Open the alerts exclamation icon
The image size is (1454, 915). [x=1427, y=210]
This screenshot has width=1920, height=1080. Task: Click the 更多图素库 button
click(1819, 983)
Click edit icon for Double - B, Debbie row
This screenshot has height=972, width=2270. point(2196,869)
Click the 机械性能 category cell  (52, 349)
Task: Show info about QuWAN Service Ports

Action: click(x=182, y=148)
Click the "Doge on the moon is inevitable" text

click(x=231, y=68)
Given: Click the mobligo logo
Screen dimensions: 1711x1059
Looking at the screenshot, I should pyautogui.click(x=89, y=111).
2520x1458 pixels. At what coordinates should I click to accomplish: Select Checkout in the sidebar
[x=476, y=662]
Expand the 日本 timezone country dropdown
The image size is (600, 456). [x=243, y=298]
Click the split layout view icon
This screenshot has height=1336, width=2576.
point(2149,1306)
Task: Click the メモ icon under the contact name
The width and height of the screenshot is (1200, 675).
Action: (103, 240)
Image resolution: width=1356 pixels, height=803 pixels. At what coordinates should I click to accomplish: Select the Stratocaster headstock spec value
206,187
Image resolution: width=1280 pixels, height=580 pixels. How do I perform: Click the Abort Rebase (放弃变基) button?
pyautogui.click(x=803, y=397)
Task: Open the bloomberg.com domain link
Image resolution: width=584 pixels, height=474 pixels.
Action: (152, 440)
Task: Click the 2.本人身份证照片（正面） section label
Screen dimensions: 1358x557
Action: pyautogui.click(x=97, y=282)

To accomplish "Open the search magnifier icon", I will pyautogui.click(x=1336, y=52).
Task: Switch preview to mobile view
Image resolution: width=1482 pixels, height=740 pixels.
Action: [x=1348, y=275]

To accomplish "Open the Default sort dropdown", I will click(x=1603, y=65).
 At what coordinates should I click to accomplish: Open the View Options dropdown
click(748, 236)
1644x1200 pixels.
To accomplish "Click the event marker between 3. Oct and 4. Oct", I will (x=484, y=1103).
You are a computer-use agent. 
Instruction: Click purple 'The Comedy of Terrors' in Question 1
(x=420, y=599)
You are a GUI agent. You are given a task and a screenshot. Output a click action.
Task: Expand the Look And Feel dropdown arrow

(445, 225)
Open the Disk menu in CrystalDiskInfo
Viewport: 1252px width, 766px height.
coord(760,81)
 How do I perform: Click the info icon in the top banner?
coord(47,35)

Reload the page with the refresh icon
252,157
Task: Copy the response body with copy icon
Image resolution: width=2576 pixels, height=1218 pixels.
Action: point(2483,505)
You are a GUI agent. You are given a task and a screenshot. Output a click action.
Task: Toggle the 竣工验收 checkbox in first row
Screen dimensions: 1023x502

• **What the task requires**:
Please copy all of the entries above again, swapping "dropdown" for "drop-down menu" everywhere it occurs and leaving everything else untouched.

• **Task answer**:
Open the alerts exclamation icon
The image size is (1454, 915). [x=1427, y=210]
This screenshot has width=1920, height=1080. Task: Click the 更多图素库 button
click(1819, 983)
Click edit icon for Double - B, Debbie row
This screenshot has height=972, width=2270. point(2196,869)
Click the 机械性能 category cell  (52, 349)
Task: Show info about QuWAN Service Ports

Action: click(x=182, y=148)
Click the "Doge on the moon is inevitable" text

click(x=231, y=68)
Given: Click the mobligo logo
Screen dimensions: 1711x1059
Looking at the screenshot, I should pyautogui.click(x=89, y=111).
2520x1458 pixels. At what coordinates should I click to accomplish: Select Checkout in the sidebar
[x=476, y=662]
Expand the 日本 timezone country drop-down menu
The image size is (600, 456). [x=243, y=298]
Click the split layout view icon
This screenshot has height=1336, width=2576.
point(2149,1306)
Task: Click the メモ icon under the contact name
The width and height of the screenshot is (1200, 675).
Action: (103, 240)
Image resolution: width=1356 pixels, height=803 pixels. At what coordinates should I click to accomplish: Select the Stratocaster headstock spec value
206,187
Image resolution: width=1280 pixels, height=580 pixels. How do I perform: Click the Abort Rebase (放弃变基) button?
pyautogui.click(x=803, y=397)
Task: Open the bloomberg.com domain link
Image resolution: width=584 pixels, height=474 pixels.
Action: (152, 440)
Task: Click the 2.本人身份证照片（正面） section label
Screen dimensions: 1358x557
Action: pyautogui.click(x=97, y=282)

To accomplish "Open the search magnifier icon", I will pyautogui.click(x=1336, y=52).
Task: Switch preview to mobile view
Image resolution: width=1482 pixels, height=740 pixels.
Action: [x=1348, y=275]

To accomplish "Open the Default sort drop-down menu", I will click(x=1603, y=65).
 At what coordinates should I click to accomplish: Open the View Options drop-down menu
click(748, 236)
1644x1200 pixels.
To accomplish "Click the event marker between 3. Oct and 4. Oct", I will (x=484, y=1103).
You are a computer-use agent. 
Instruction: Click purple 'The Comedy of Terrors' in Question 1
(x=420, y=599)
You are a GUI agent. You are given a task and a screenshot. Output a click action.
Task: Expand the Look And Feel drop-down menu arrow

(445, 225)
Open the Disk menu in CrystalDiskInfo
Viewport: 1252px width, 766px height.
coord(760,81)
 How do I perform: Click the info icon in the top banner?
coord(47,35)

Reload the page with the refresh icon
252,157
Task: Copy the response body with copy icon
Image resolution: width=2576 pixels, height=1218 pixels.
Action: point(2483,505)
You are a GUI agent. You are given a task and a screenshot. Output a click action.
Task: Toggle the 竣工验收 checkbox in first row
Screen dimensions: 1023x502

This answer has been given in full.